When the Cinematheque Suisse in Penthaz kicked started its transformation process almost ten years ago, its home was no more than a collection of very simple and utilitarian buildings that urgently needed architectural updating, as well as extra space to cover the institution's growing needs. Enter Zurich-based architects EM2N, who took on the commission to breathe new life to the film archive complex.

Now, the redesign and expansion works for Switzerland's national film archives have just been completed and EM2N have revealed the first photos of their oeuvre. By demolishing much of the existing buildings - which were deemed unfit for purpose - the architects unified the complex by keeping the general footprint of the old structures, adding extra space and connecting everything under a single roof. 

The new shell, made of warm, ceramic-coloured rusted steel, is matched by an also new concrete structure.
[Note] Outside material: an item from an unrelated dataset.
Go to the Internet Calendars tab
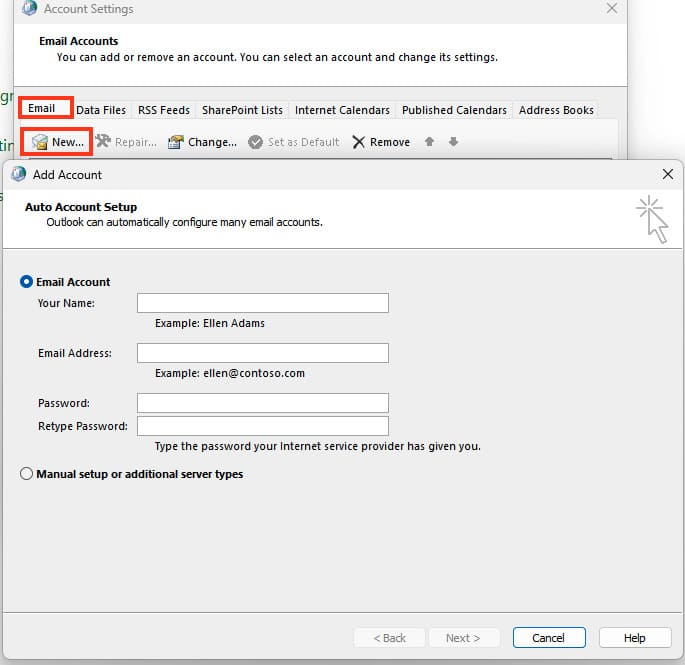 point(342,110)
Its simple, almost bunker-like feel, is in keeping with the pared-down and functional overall feel of the complex. 'Penthaz II is a kind of super-functional bunker that ensures the optimum protection of the culturally valuable artifacts', say the architects, who wanted the structure to reference 'an industrial production facility, or film studios'. 

The revamped program, spanning some 13,100 sq m, now includes staff offices, conference rooms, further space for workshops, an auditorium, a generous foyer, a cinema and a library, as well as the institution's precious archive collection.  

The low slung, linear structure remains elegantly unobtrusive to the surrounding landscape. Sloping, planted roofs also work to that effect, helping the angular structure blend seamlessly with the nature around it.